米ソニー・ピクチャーズが暴力シーンなど削った「クリーンバージョン映画」提供計画 監督などの反発で変更
オリジナル版購入者に「クリーンバージョン」提供を計画していましたが、「監督が賛同しなければ提供しない」方針に。
米Sony Pictures Home Entertainmentが、一部の映画について暴力シーンなどを排除した「クリーンバージョン」を提供する方針を発表し、映画制作側が反発。同社はその後「監督が同意した場合のみ」と方針を展開しました。
同社の「クリーンバージョン」計画は6月上旬に発表。テレビや機内での上映向けに暴力シーンや性的な場面、不適切な言葉を削除したクリーンバージョンを、一般消費者向けに提供するというもの。消費者が配信サービスiTunes、Vudu、FandangoNOWでオリジナル版を購入すると、クリーンバージョンがついてきます。対象タイトルは「ゴーストバスターズ」「スパイダーマン」「ハンコック」など20作以上。
Sony Picturesは、クリーンバージョンは「より幅広い視聴者が見られる」としていますが、映画監督からは反発の声も。俳優で映画製作にも携わるセス・ローゲンさんは「私達の映画にはやらないでくれ」、「40歳の童貞男」などを手掛けたジャド・アパトー監督は「クリーンバージョンなんてくそくらえ」とTwitterで批判。また全米監督協会は、監督の許可なしではクリーンバージョンを提供しないよう同社に申し入れたとも報じられています。

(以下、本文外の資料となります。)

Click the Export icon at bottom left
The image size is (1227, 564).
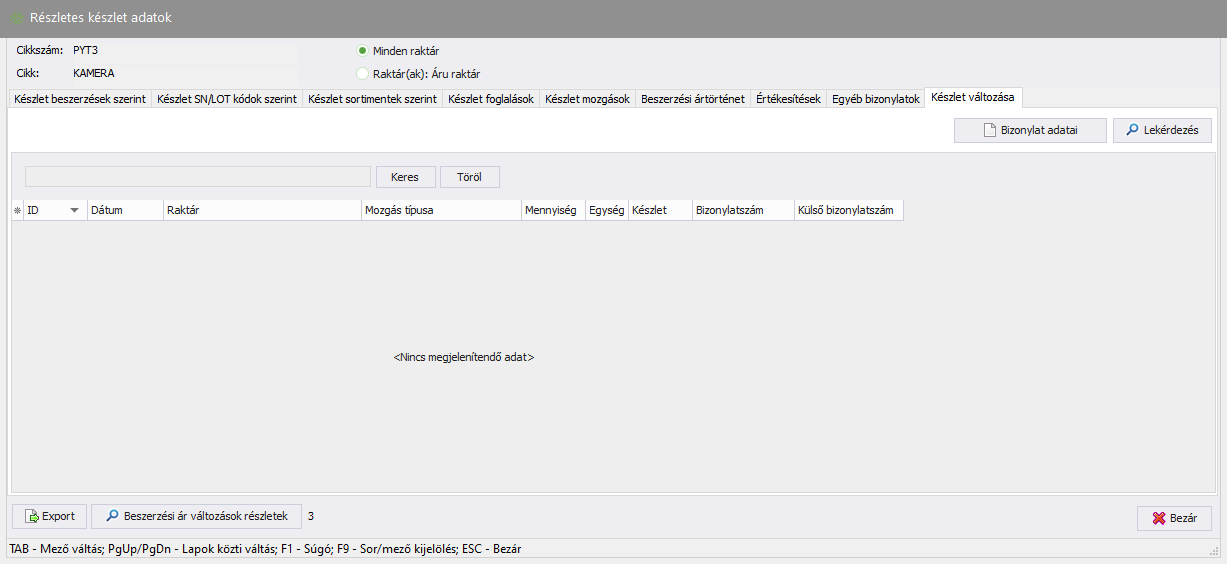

同社はその後、「監督が賛同しなければクリーンバージョンを提供しない」と方針を変更。「以前に監修したテレビ用のバージョンをオリジナル版の付加価値として利用することに製作者の賛同を得たと考えていた。しかし彼らの1人でも不満があるか、考えを変えたのであれば提供をやめる」とメディアにコメントしています。